Nos Estados Unidos a campanha eleitoral estará em pleno desenvolvimento e reinará a ansiedade em matéria de postos de trabalho perdidos devido ao comércio internacional e à relocalização da produção. Na Europa, o impacto de um euro que está a debilitar as exportações converterá em suícidio político qualquer exposição acerca de concessões comerciais que possam beneficiar os exportadores americanos ou chineses.
A Rússia
No ano passado a actividade política converteu-se num jogo ainda mais perigoso na Rússia, e durante este ano o perigo não diminuirá. Enquanto que o Presidente Bush se preocupava com Saddam Hussein, o Presidente russo Vladimir Putin preocupava-se com Mikhail Khordokovsky, o homem mais rico da Rússia, e que finalmente Putin conseguiu prender. É um erro desestimar o caso Khordorkovsky, relegando-o para o nível de um episódio mais, dentro da estranha trajectória da Rússia pós-comunista.

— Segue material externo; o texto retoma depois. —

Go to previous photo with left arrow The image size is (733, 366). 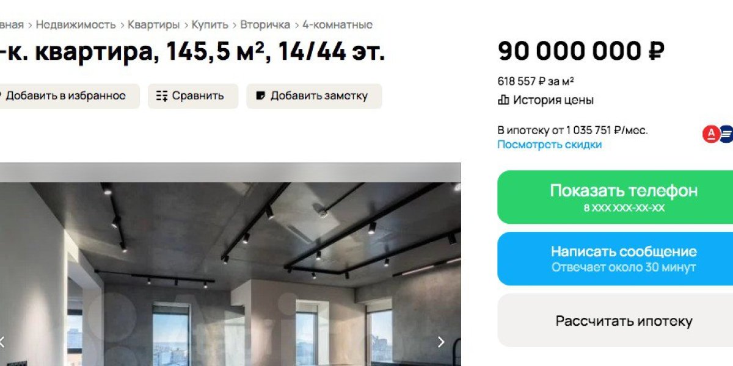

O facto é que, em 2003, a Rússia não evoluiu para um sistema mais consolidado e funcional de controles e equilíbrios que pudessem assegurar a saúde de uma democracia. Pelo contrário, têm-se afastado decididamente desse sistema. Na Rússia de hoje nenhuma estação de televisão é independente do governo. Em toda a Rússia os cargos de maior poder estão concentrados de maneira desproporcionada, nas mãos dos silovicky, antigos membros da polícia secreta, dos servicios de segurança, das forças militares ou da antiga KGB.
Segunda Olga Kryshtanovskaya, uma respeitada socióloga russa que se especializou no rastreamento dos silovicky e a segui-los nas suas carreiras, 25% de todos os funcionários governamentais de Moscovo estão actualmente vinculados aos serviços de segurança. Nas províncias, ela estima que a proporção alcança os 70%.
Sem embargo não é só a omnipresença dos silovicky o que distorce o adequado funcionamento da democracia na Rússia. É também a enorme influência de individúos ricos que se converteram em políticos ou funcionários governamentais. Nas recentes eleições para a Duma (Parlamento russo), 28% dos candidatos de um dos partidos concorrentes eram milionários. Não se tratava do partido de direita. Os milionários em questão eram candidatos do Partido Comunista.
Conclusão
Este ano será um ano de mais surpresas. Ainda que, a situação do Iraque continue a concentrar a atenção do mundo e o comportamento dos Estados Unidos, será motivo para intermináveis escritos e discursos, muitas outras tendências importantes cuja as análises têm sido nubladas pelas obsessões do passado ano, passarão a surpreendernos no decorrer deste ano. Os quatro aspectos dos quais temos vindo a abordar no presente escrito não foram os únicos cuja importância foi ofoscuda pelo Iraque.
A transformação da Al Qaeda, que passou a ser uma organização de implantação global; o surgimento económico da China e a perda do impulso económico da América Latina; a popularização do suicídio como arma predilecta dos terroristas foram outras tendências importantes que adquiriram grande força no passado ano e que darão forma ao presente ano. Apenas comentámos só quatro delas, mas existem mais que abordaremos em ulteriores escritos.